Poppy eyes me critically, her lips spreading into a wide grin as she takes in my figure in the dress I picked out to wear. The color is a deep merlot, silky and stunning and clingy, and of course, it came from her closet. She’s two inches shorter than me and a size smaller across the boobs, but because it’s a halter dress that ties around the neck, we had some leeway. She claps, her face filled with glee. “I wish I had your boobs.”
“No, you don’t. Have you seen me try to jog? Scary.”
She tugs her cardigan around her slim shoulders. “I’m flatter than a pancake. I would die to shake those things in some guy’s face and watch him melt…”
“You’re beautiful, Poppy!” And she is with her shiny, dark, almost black hair and blue eyes.
She shrugs. “Meh.”
I grimace as I look at my reflection. “This dress is as subtle as a freight train. It practically screams look at me.”
“No, that’s the shoes,” she says with a grin.
We glance down at the strappy gold two-inch heels. They match the delicate gold necklace with a glittering rectangular quartz pendant around my neck. My toenails are painted a wine color and my fingernails match, all thanks to Taylor. I huff out a laugh as I look at my long legs in these heels. “I’ll be taller than all the girls and some of the dudes.”
“So? Hockey guys are huge. It’s perfect.”
The deep V of the neckline falls far enough to reveal my considerable cleavage, and I tug at it until she pops my hands. “Just leave it.

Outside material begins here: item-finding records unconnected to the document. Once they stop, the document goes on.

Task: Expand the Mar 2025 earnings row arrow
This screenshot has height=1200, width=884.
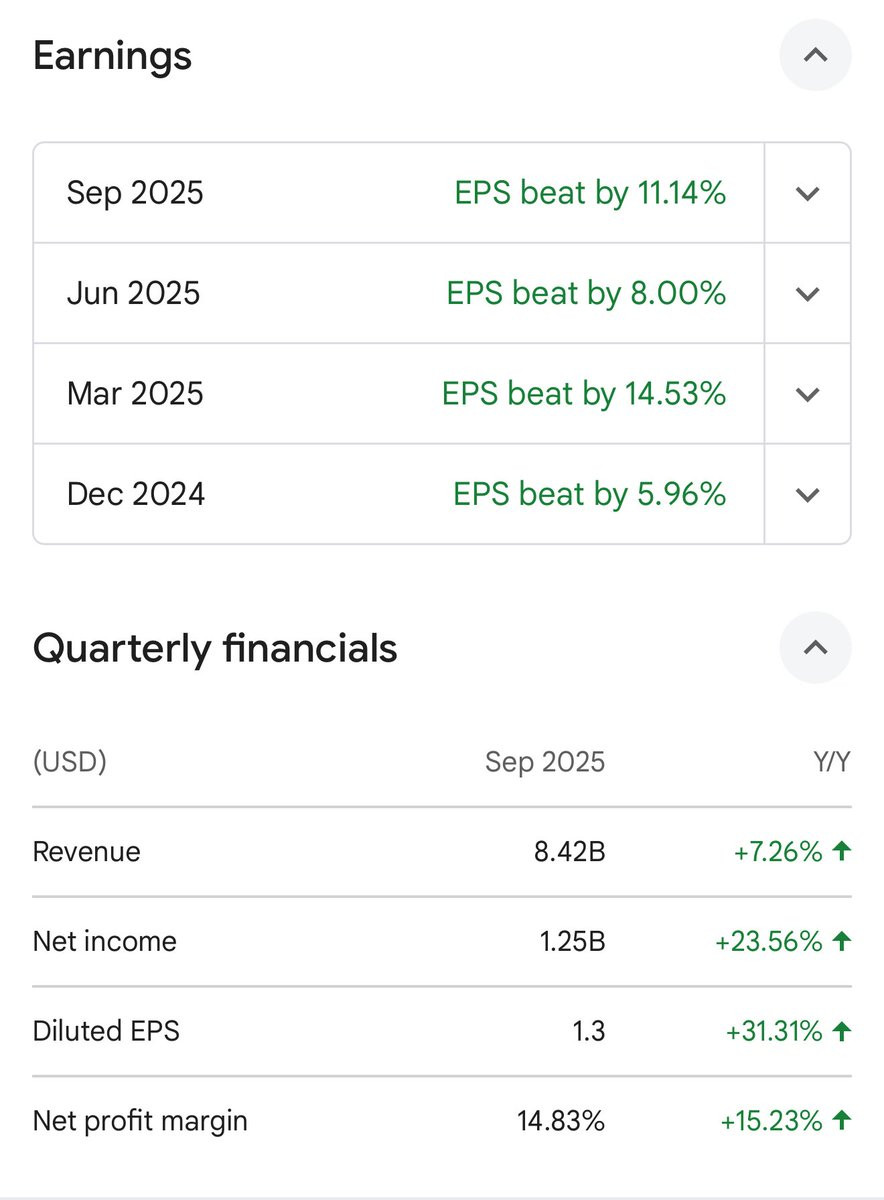Action: 808,394
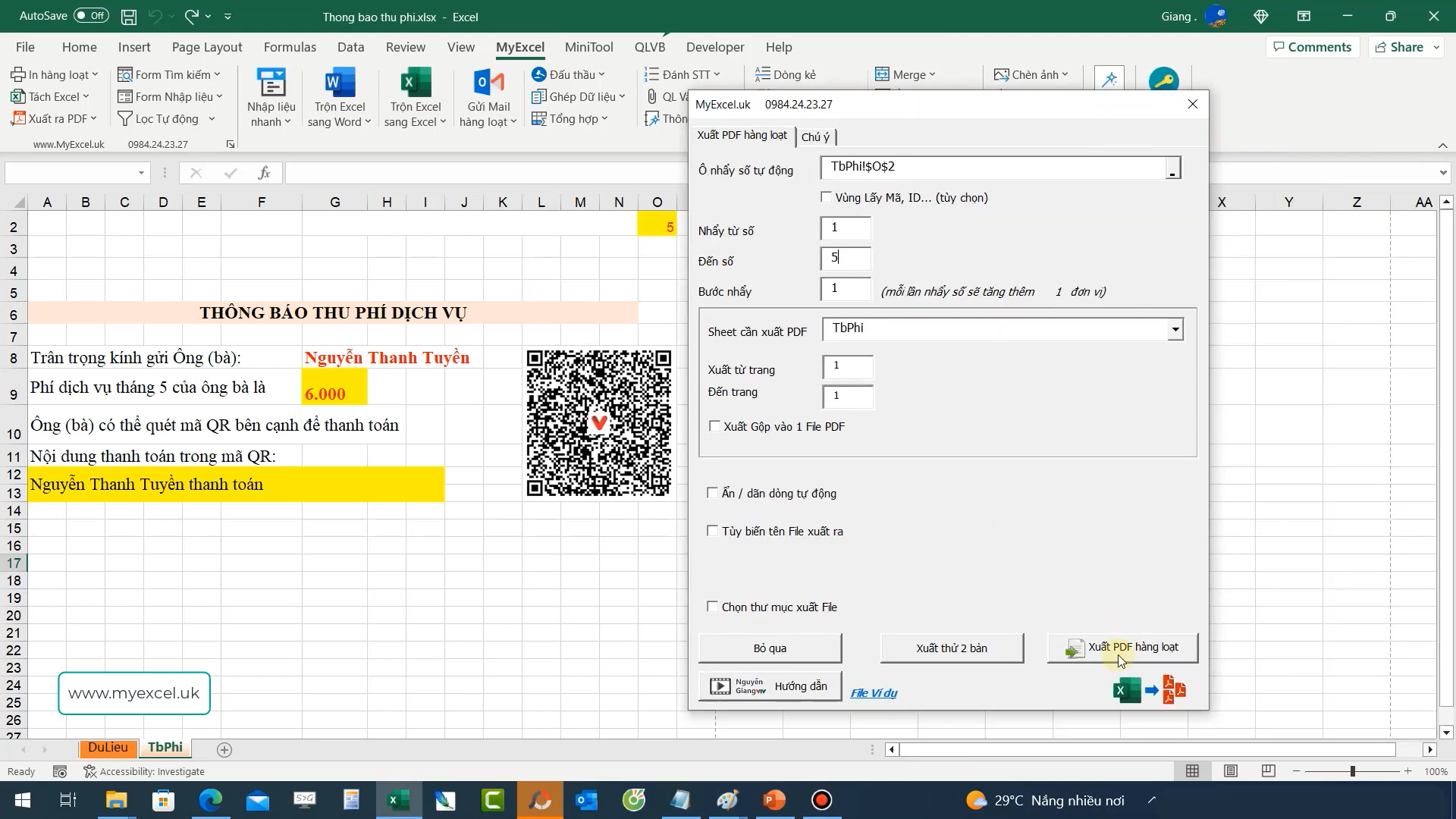1456x819 pixels.
Task: Check "Ẩn / dãn dòng tự động"
Action: click(712, 492)
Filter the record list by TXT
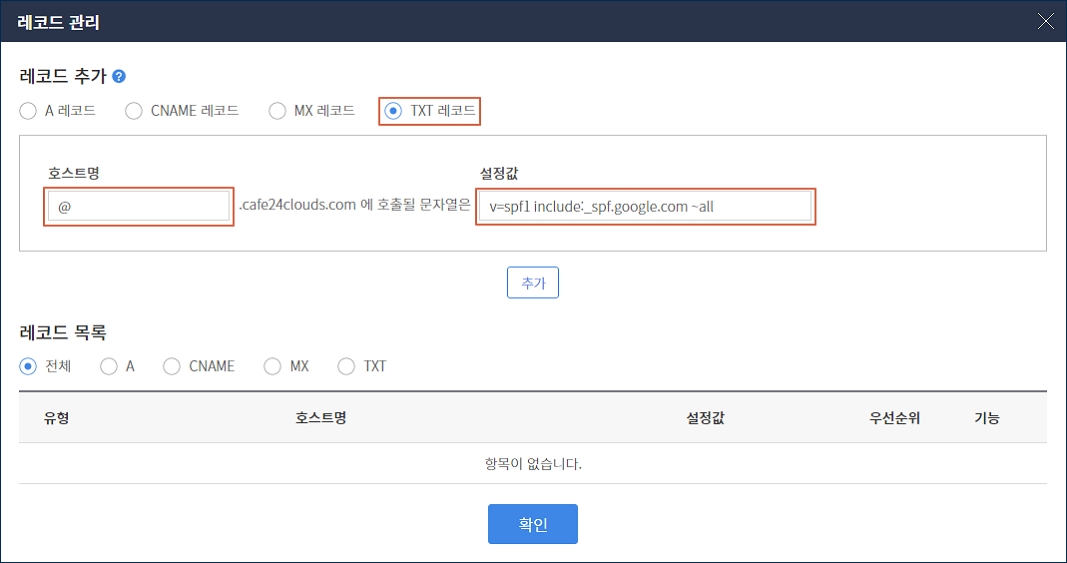This screenshot has height=563, width=1067. point(347,366)
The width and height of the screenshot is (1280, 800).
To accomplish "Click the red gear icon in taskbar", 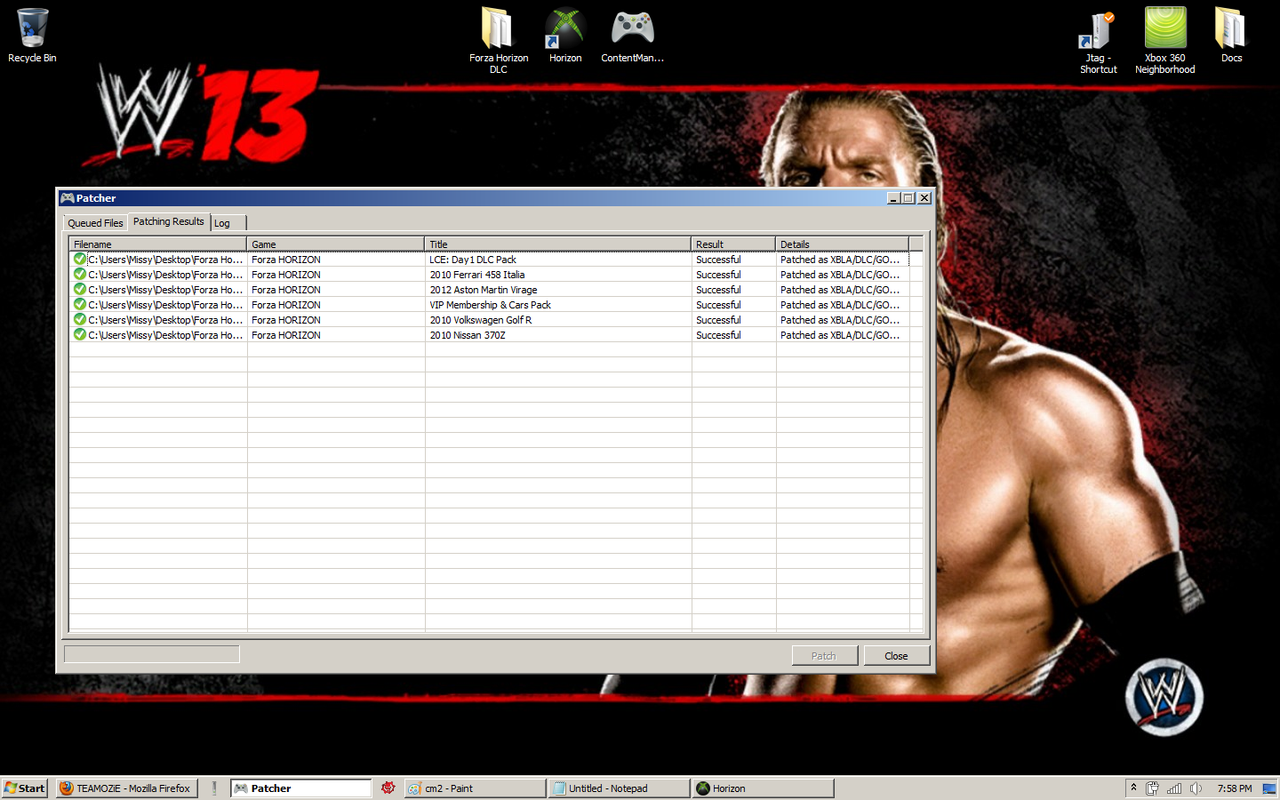I will click(x=388, y=788).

You look like a siren.”
I twirl around. “If I bend over, my ass is going to show.”
“Don’t bend over.”
“Or do bend over,” Taylor says slyly from his spot on my bed. “Get you a little something when no one is looking.”
I shake my head at them both.
Taylor applies a thin coat of mascara to his lashes, snaps the mirror closed, and gives me a long look. “Honestly, I know you hate dresses, but you look good enough to eat.”

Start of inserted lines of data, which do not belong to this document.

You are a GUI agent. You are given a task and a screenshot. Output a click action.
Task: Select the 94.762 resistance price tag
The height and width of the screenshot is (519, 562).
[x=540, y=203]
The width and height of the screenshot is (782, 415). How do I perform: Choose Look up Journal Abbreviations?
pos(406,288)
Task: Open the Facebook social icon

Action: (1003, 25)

“It’s because I’m so dang tall. Nothing looks right on me, so I just stick with leggings or skinny jeans.”
“Leggings should be outlawed. Just wait until you get that law degree and get a nice job—then you can get your dresses tailored.”
Poppy plops down in the beanbag chair underneath my window, crossing her legs in the air and swishing her feet back and forth. She sends a disdainful look around my dorm room. “I feel horrible you have to live here. I would have loved to be your roomie, but we all assumed you and Bennett…” She shrugs. “Sorry.”

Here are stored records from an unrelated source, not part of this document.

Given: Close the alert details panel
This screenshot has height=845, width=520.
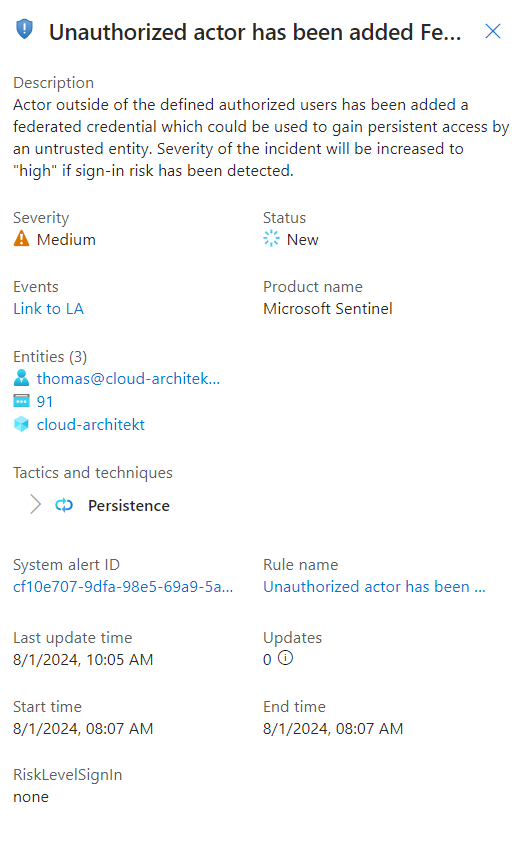Looking at the screenshot, I should 493,31.
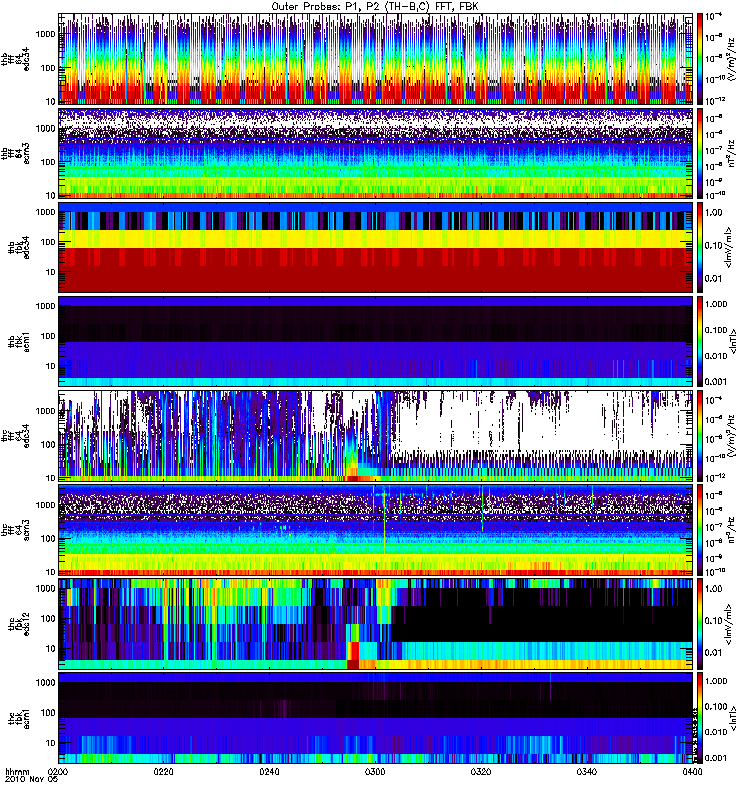Click the plot title Outer Probes P1, P2
This screenshot has height=800, width=750.
[x=375, y=7]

“Where is Julia anyway?” Taylor asks.
“I rarely see her so I assume she’s staying over with someone.”
I touch my hair, which I curled into soft beach waves that brush against my shoulders. My eyes are accentuated with shimmering grey shadow, and the lids are lined in black eyeliner. I inhale a deep breath.
“I’m nervous,” I say, putting on more Bad Girl wine-colored lipstick.
“What’s one party? Just picture yourself in law school next fall, learning all that lawyery stuff,” Taylor says.
“Those classes will be hard, I assure you.”
He waves me off. “Why, you’ll be just like Elle Woods in Legally Blonde. All you need is a cute little puppy and a friend who’s a manicurist to teach you how to bend and snap.” He stands and demonstrates. “Bend and snap! See? Easy peasy.”